▸ **QUESTIONS TO ANSWER**
(1) Print everything in the text on the Lausanne Surrealism exhibition from "This transhistorical show, the" down to "of making art.".
(2) Carry on the text on the Lausanne Surrealism exhibition from the point where it stops.

▸ **READING TEXT**
####################
Musée Cantonal des Beaux-Arts, Lausanne, 12th of April 2024 until 25th of August 2024

This transhistorical show, the first thematic exhibition devoted to Surrealism at MCBA since 1987, examines the unprecedented relevance today of this major movement in the history of art. Surrealism, a young centenarian, hasn’t aged one bit.

The year 2024 marks the centennial of the first Surrealist manifesto, which indeed saw print in 1924 and spawned one of the major artistic revolutions of the 20th century. In this context, the Musée cantonal des Beaux-Arts of Lausanne presents its first thematic exhibition devoted to Surrealism since 1987 and examines its unprecedented topicality through the lens of play.

Initially present as an informal activity cementing sociability amongst members of the Surrealist movement, play crystalised the birth of a collective mindset defined by a reversal of traditional values, putting old rules in the dock while inventing new ways of making art.

Bringing together over sixty historical and contemporary artists, the show borrows its title from a review published in the late 1920s by a splinter group of young French Surrealists who refused to rally behind André Breton. This conflict was symptomatic of the movement, which fractured and reconfigured itself according to the passions, frictions, and friendships of the moment, making each artist by turns an adherent and a rebel.
####################
▸ **PROVIDED DATA**
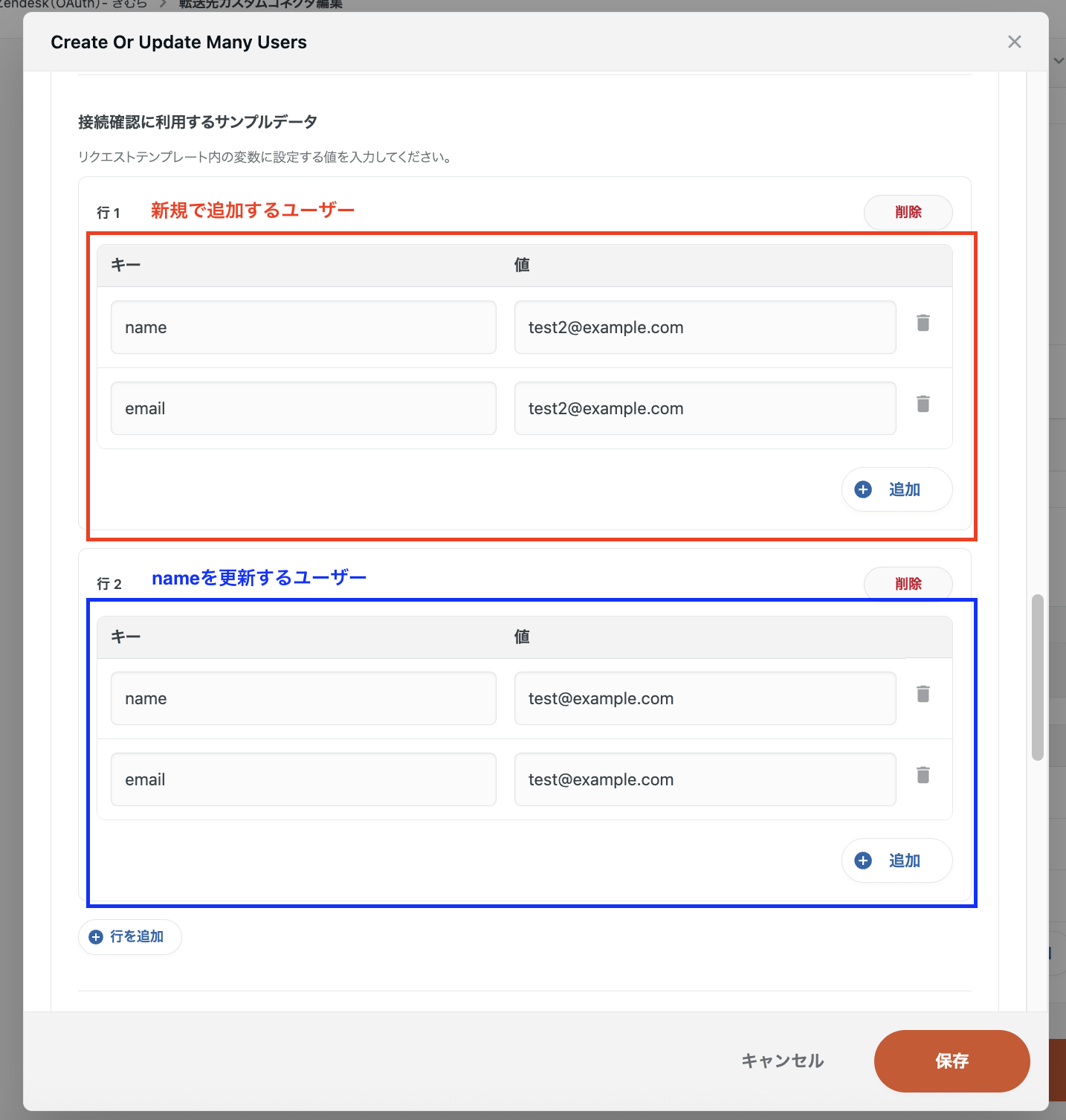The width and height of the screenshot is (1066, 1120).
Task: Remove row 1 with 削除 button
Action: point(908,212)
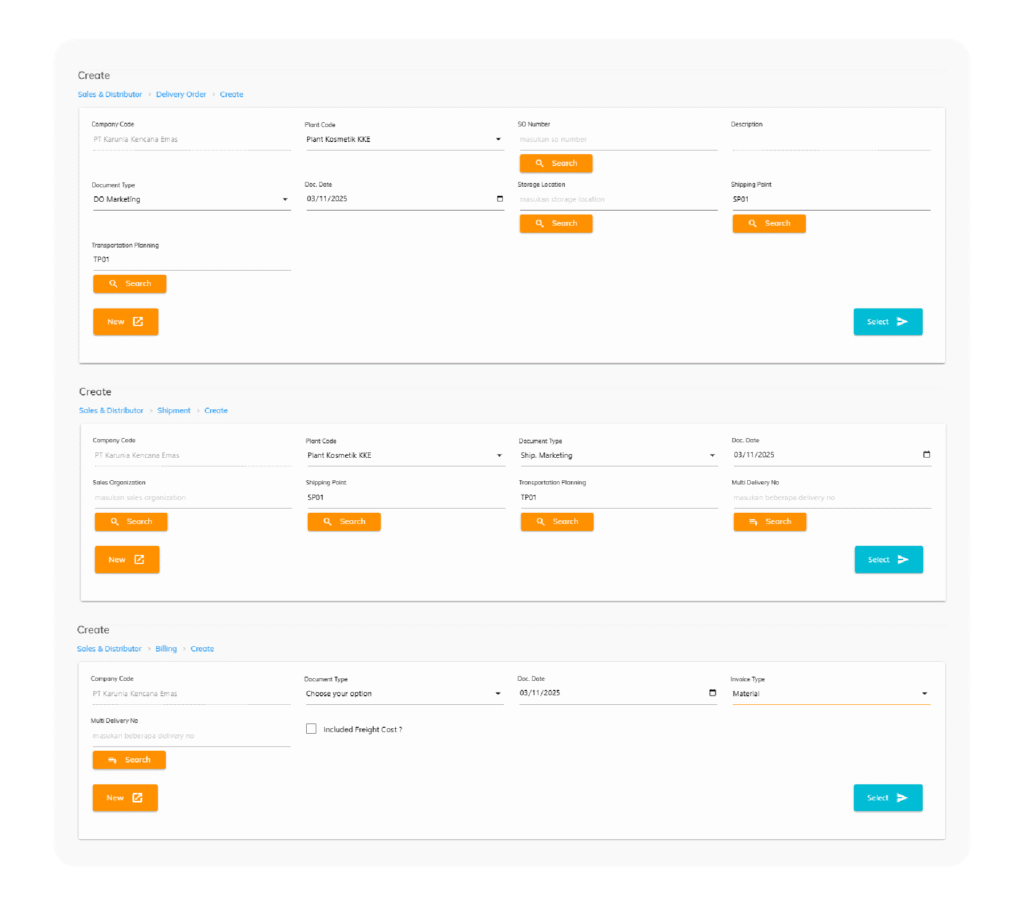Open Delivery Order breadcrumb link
####################
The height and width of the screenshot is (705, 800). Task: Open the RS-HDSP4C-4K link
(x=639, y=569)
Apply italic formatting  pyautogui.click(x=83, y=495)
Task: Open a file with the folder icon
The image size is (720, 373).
####################
▸ **TASK RESULTS**
(1)
This transhistorical show, the first thematic exhibition devoted to Surrealism at MCBA since 1987, examines the unprecedented relevance today of this major movement in the history of art. Surrealism, a young centenarian, hasn’t aged one bit.

The year 2024 marks the centennial of the first Surrealist manifesto, which indeed saw print in 1924 and spawned one of the major artistic revolutions of the 20th century. In this context, the Musée cantonal des Beaux-Arts of Lausanne presents its first thematic exhibition devoted to Surrealism since 1987 and examines its unprecedented topicality through the lens of play.

Initially present as an informal activity cementing sociability amongst members of the Surrealist movement, play crystalised the birth of a collective mindset defined by a reversal of traditional values, putting old rules in the dock while inventing new ways of making art.

(2)
The first floor features the historical section of the exhibition and looks at multiple aspects of play, both recreational and subversive or critical. It shows the extent to which play formed a way of being in the world and a means of negotiating between reality and imagination, the communicable and the incommunicable. Play is a space of liberty bound by certain constraints, and within that particular space, the exhibition highlights the creative exaltation harnessed by the Surrealists.

The show continues on the second floor with a series of invitations to artists of our day and age to carry on the burst of creative energies that characterised the Surrealists’ anarchistic spirit. It was that spirit that upended our way of visualising and conceptualising the body, language, and objects in their infinite capacity to be transformed. And although Surrealism proclaimed itself revolutionary, the movement gradually spread throughout society to the point of making its way into our everyday vocabulary. Seen with our eyes today, Surrealism endlessly questions our imagination and its depictions.